Records for this exercise:
---

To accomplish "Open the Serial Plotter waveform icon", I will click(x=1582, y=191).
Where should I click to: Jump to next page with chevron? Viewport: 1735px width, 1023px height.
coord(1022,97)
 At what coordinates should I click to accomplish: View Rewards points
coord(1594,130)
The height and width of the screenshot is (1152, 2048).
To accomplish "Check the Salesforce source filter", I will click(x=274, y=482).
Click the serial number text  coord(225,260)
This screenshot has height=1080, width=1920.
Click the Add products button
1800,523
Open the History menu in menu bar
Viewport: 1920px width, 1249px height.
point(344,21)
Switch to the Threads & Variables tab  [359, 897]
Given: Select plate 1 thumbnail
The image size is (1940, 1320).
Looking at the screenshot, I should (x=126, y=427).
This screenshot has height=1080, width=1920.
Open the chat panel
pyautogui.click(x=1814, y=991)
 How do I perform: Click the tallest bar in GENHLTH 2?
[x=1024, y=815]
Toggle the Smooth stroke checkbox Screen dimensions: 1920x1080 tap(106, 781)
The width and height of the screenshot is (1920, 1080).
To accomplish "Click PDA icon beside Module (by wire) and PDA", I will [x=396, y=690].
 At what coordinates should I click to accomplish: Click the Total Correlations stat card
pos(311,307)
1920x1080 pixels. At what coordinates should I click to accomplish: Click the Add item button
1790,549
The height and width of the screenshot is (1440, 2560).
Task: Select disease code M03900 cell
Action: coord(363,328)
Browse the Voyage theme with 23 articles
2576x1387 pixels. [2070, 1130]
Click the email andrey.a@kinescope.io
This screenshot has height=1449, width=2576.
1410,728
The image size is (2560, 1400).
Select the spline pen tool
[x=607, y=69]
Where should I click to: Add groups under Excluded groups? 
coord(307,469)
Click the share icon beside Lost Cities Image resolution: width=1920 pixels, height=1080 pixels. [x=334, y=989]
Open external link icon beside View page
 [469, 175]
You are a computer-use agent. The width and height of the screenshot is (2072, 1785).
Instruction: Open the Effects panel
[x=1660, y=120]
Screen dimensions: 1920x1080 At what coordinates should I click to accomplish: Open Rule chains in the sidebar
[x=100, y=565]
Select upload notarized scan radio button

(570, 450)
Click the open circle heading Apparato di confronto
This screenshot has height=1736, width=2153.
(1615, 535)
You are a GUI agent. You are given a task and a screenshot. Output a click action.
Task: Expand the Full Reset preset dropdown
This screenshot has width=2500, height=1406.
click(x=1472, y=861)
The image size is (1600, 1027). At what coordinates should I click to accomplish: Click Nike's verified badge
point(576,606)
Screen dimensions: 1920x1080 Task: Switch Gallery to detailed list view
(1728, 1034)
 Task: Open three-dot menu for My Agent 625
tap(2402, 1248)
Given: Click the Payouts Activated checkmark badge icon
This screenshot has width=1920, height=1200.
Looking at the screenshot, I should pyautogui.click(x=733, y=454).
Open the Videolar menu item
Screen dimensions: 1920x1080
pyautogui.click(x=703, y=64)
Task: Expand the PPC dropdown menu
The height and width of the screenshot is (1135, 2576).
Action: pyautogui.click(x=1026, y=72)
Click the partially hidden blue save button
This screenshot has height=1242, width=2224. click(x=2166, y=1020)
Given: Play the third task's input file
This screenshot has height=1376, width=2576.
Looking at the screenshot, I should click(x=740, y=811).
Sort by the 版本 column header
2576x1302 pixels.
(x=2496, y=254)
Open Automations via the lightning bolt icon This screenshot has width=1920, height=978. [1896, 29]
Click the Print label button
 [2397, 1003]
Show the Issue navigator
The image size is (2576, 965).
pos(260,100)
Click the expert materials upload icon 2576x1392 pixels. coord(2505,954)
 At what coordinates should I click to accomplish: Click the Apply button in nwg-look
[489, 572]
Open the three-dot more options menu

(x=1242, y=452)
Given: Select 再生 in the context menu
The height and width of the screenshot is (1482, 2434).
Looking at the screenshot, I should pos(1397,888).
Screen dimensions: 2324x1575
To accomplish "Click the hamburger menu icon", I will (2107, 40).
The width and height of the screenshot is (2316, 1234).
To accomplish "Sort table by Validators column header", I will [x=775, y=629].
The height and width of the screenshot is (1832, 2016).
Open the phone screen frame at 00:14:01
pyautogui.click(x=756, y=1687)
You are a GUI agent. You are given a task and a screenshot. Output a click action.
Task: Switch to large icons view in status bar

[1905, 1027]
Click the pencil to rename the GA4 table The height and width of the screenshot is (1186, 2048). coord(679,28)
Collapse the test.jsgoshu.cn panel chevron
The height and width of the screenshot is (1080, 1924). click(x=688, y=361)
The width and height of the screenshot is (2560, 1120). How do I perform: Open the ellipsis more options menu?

---

Goal of the exercise: If a line in the records contains the string "will", copy it out.

Written solution:
To accomplish "Open the Serial Plotter waveform icon", I will click(x=1582, y=191).
To accomplish "Check the Salesforce source filter", I will click(x=274, y=482).
To accomplish "Click PDA icon beside Module (by wire) and PDA", I will [x=396, y=690].
To accomplish "Click the hamburger menu icon", I will (2107, 40).
To accomplish "Sort table by Validators column header", I will [x=775, y=629].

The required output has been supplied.